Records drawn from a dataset

+++

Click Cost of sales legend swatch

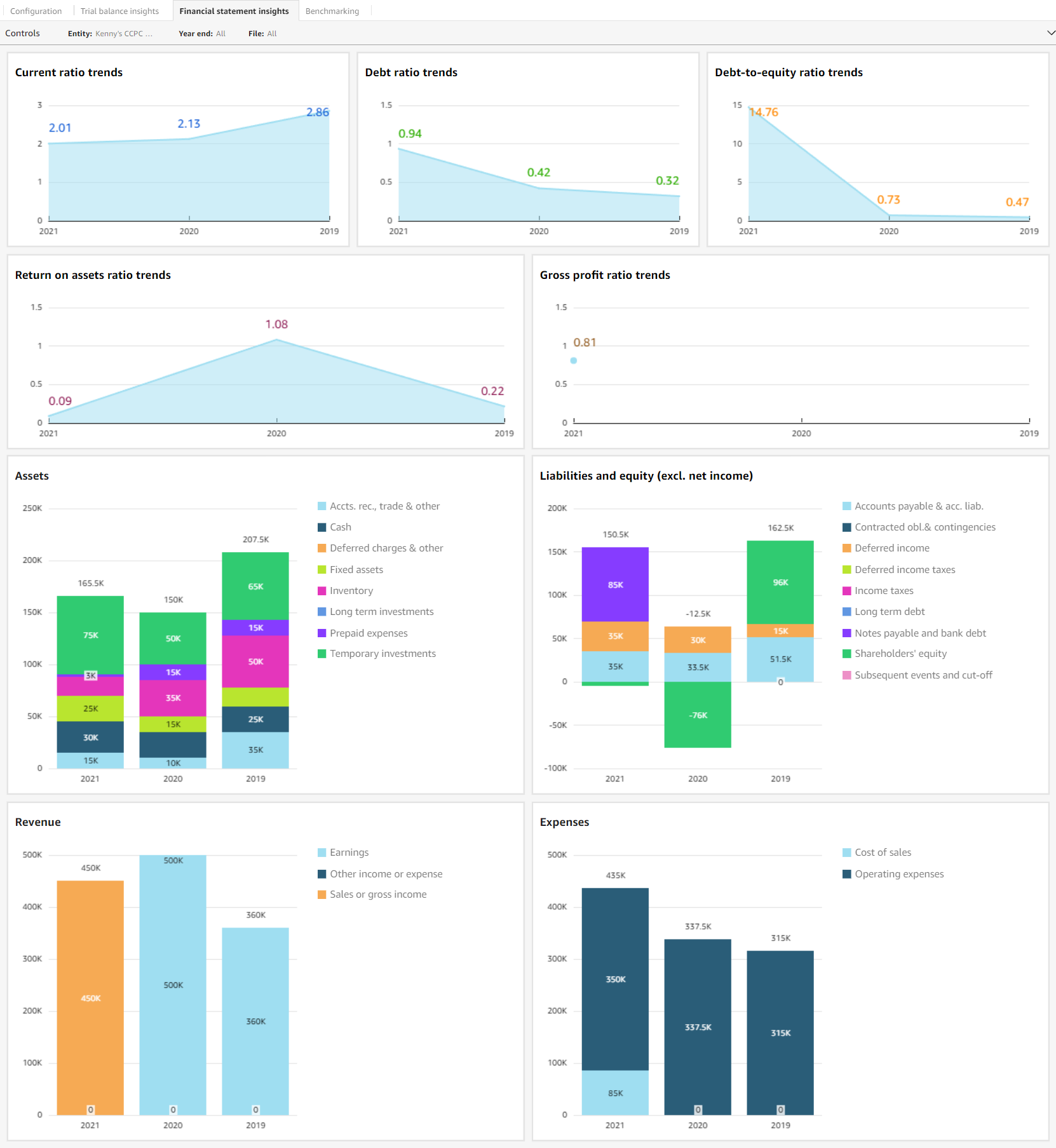click(x=847, y=853)
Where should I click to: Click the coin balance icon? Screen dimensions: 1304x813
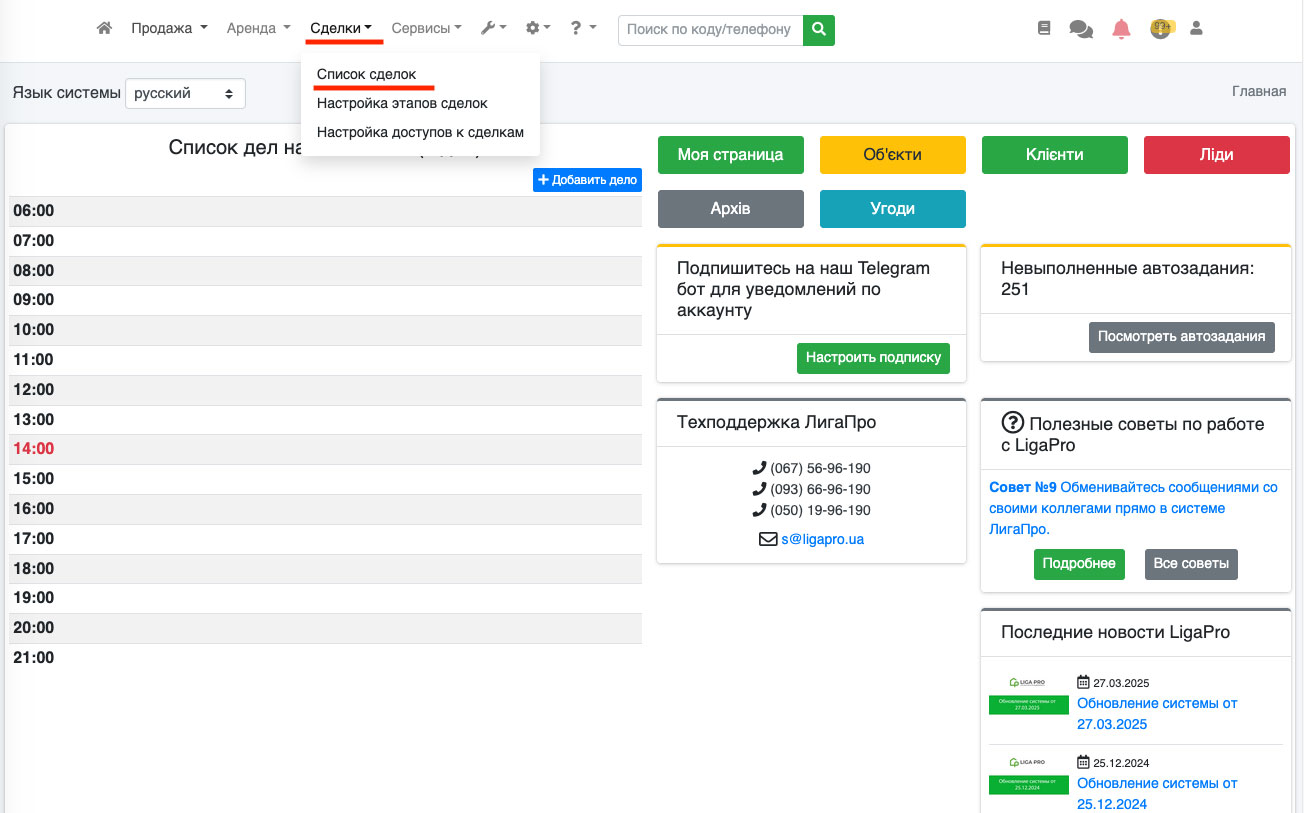(1160, 29)
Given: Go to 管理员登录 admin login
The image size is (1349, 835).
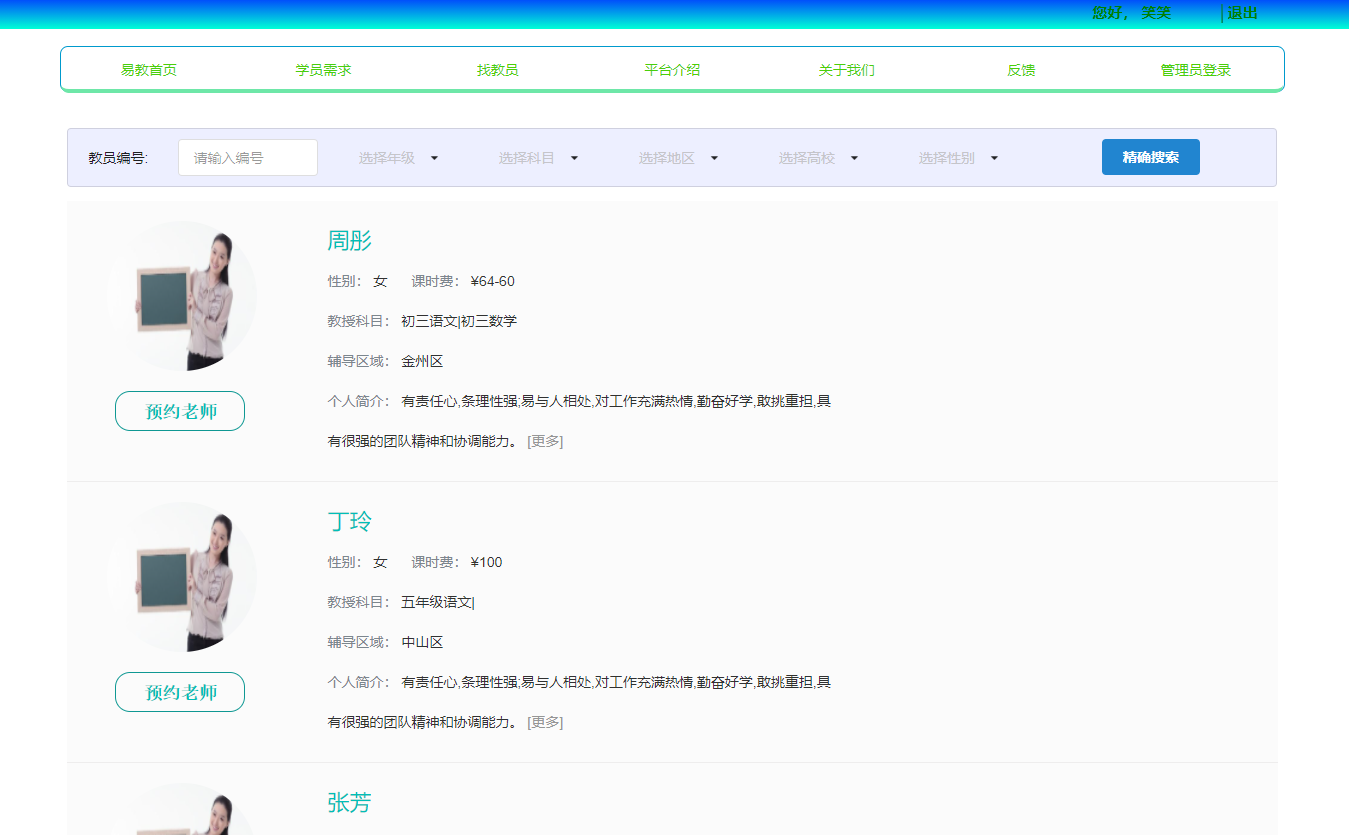Looking at the screenshot, I should pos(1194,69).
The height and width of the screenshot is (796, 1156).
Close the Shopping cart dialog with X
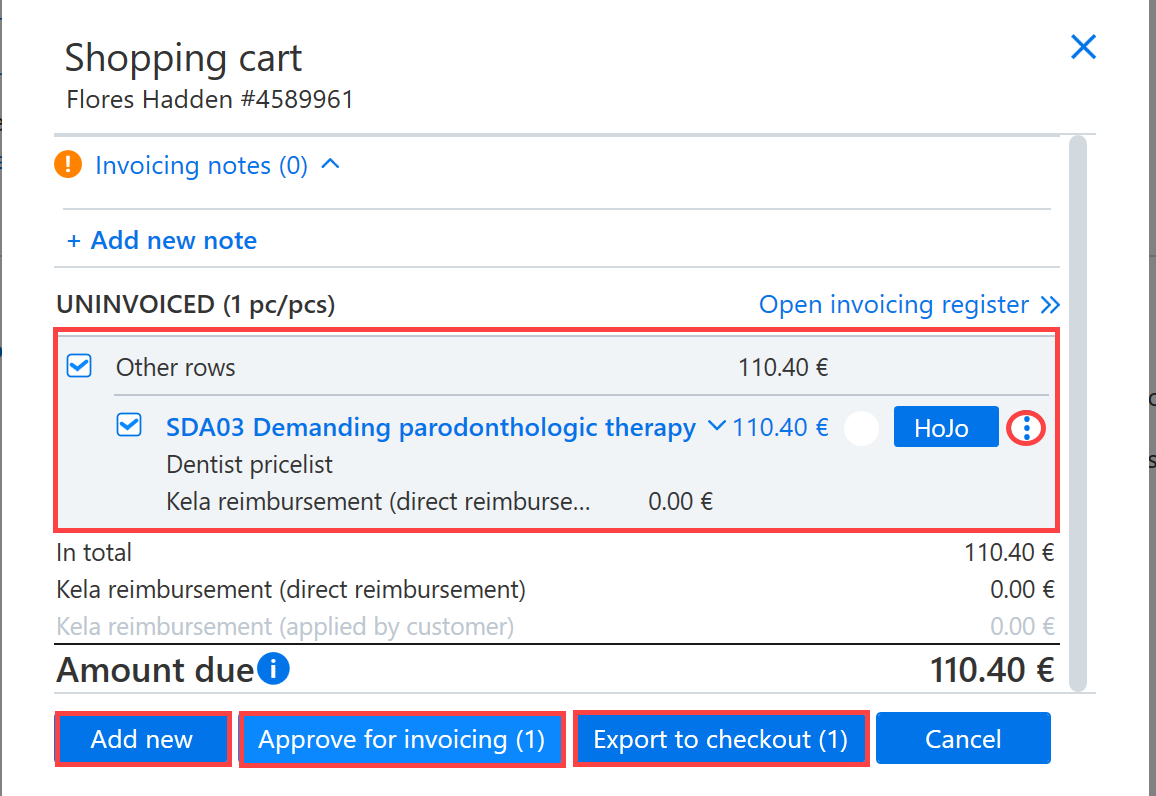[1083, 47]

+++

**Task instructions**
Please give every line above again word for word, apart from the pictures.

**Answer box**
Click Cost of sales legend swatch

click(x=847, y=853)
Where should I click to: Click the coin balance icon? Screen dimensions: 1304x813
(1160, 29)
Given: Go to 管理员登录 admin login
The image size is (1349, 835).
Looking at the screenshot, I should pos(1194,69).
The height and width of the screenshot is (796, 1156).
Close the Shopping cart dialog with X
[1083, 47]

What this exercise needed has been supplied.